The first thing I had to do—as I stood in my closet on March 15, 2007 with the tournament about to begin—was figure out what clothes to pack for the first, and hopefully second, rounds. The blue and gold scarf, hand-knit by Mike Roll’s mother Joyce Roll, was a no-brainer, as was the white t-shirt with James’ number 13 hand-sequined by Lorenzo Mata’s mother, Reyna Real, and the blue and gold plastic rosary she strung for each mother. But everything else in my carry-on suitcase had to earn its spot. Deciding what to wear wasn’t about matching outfits. It was about bringing good luck. Which blouse did I wear when James scored his first Bruin basket? Which shoes did I have on when he made his first free throw?

I was close enough to the floor to see my grown child’s beard stubble, the sweat on his forehead, the Final Four patch newly sewn on his jersey.

I thumped my suitcase down the stairs singing “Mighty Bruins“ at full volume to my husband Jim who stood, hair still damp from the shower, holding out a giant mug of cappuccino. Before slamming the back door, I texted James, a long-standing game day routine. I wasn’t about to stop any ritual I’d started.
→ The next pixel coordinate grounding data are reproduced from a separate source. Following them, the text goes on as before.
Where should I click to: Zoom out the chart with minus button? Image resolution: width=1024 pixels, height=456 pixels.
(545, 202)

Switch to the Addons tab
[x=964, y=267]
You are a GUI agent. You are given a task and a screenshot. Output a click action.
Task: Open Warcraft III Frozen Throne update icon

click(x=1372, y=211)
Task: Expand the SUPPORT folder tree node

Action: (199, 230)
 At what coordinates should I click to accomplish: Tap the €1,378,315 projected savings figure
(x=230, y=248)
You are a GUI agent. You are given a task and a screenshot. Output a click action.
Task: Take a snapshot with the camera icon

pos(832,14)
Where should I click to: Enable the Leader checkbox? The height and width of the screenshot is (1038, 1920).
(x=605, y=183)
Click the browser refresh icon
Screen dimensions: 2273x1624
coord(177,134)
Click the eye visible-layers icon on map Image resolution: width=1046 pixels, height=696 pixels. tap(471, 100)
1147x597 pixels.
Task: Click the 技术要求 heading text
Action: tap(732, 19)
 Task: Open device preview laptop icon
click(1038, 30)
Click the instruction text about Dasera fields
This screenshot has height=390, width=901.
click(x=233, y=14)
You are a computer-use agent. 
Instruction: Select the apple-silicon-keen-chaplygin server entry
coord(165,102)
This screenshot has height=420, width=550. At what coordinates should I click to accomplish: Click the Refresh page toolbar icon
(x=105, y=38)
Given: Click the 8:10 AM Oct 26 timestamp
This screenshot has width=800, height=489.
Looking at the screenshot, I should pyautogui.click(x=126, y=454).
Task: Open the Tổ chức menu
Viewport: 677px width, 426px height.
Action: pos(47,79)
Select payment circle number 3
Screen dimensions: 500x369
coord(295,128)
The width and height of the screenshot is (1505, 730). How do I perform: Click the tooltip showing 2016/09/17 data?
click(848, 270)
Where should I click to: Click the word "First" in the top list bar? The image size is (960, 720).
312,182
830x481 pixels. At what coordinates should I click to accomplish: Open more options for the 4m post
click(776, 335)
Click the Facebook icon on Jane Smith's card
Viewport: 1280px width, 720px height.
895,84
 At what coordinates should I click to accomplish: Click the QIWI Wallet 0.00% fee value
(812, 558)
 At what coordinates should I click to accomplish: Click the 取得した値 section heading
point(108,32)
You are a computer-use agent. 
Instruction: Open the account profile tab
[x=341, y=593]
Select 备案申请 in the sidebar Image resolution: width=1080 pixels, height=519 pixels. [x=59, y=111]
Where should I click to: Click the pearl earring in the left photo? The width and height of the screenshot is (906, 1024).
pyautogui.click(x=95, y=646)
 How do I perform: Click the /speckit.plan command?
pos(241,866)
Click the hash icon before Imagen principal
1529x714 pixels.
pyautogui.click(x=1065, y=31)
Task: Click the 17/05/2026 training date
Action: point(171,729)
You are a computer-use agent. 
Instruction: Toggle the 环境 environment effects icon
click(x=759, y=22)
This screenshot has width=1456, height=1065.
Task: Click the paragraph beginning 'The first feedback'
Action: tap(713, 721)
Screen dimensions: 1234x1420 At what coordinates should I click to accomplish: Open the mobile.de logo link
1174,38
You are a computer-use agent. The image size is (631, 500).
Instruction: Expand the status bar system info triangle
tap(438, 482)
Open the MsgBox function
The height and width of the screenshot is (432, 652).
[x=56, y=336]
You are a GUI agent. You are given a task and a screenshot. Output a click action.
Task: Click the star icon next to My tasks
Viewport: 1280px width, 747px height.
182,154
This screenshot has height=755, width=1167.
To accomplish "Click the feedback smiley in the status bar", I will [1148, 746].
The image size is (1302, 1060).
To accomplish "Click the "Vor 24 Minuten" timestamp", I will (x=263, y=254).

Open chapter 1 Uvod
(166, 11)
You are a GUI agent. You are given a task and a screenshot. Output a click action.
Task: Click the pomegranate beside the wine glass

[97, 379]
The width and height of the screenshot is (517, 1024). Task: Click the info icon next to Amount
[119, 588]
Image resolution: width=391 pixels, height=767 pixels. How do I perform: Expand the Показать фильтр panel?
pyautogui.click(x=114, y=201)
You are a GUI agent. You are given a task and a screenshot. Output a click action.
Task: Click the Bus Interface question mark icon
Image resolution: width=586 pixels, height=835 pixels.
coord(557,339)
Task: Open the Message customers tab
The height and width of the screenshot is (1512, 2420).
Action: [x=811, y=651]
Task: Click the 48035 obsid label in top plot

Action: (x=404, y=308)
on our way! good luck in your first big dance! love you. go bruins! love my #13!

“The road begins here,” Jim said, backing the Suburban out of the driveway of our Trabuco Canyon home on the way to the airport.

With each win, we were off on a new adventure. We followed the Bruins one weekend to San Jose where the Bruins made Sweet Sixteen, and the next weekend to Sacramento where a Final Four spot would be decided.

At the time, I was in the middle of a dual masters degree program, making final edits on a full-length short story collection and weeks away from defending my literature thesis. But I had to drop all that to wear blue and gold and fist bump when my son slam-dunked. I didn’t use words that came from my other life, like bildungsroman or ekphrasis even though I saw a coming-of-age-story unfold, and art in athletes’ bodies. The only story I cared about was the one unfolding on the wooden floor in front of me and I yelled: Box out! Take a charge! Shoot! I muttered damn! at missed shots and marveled at my ineloquence.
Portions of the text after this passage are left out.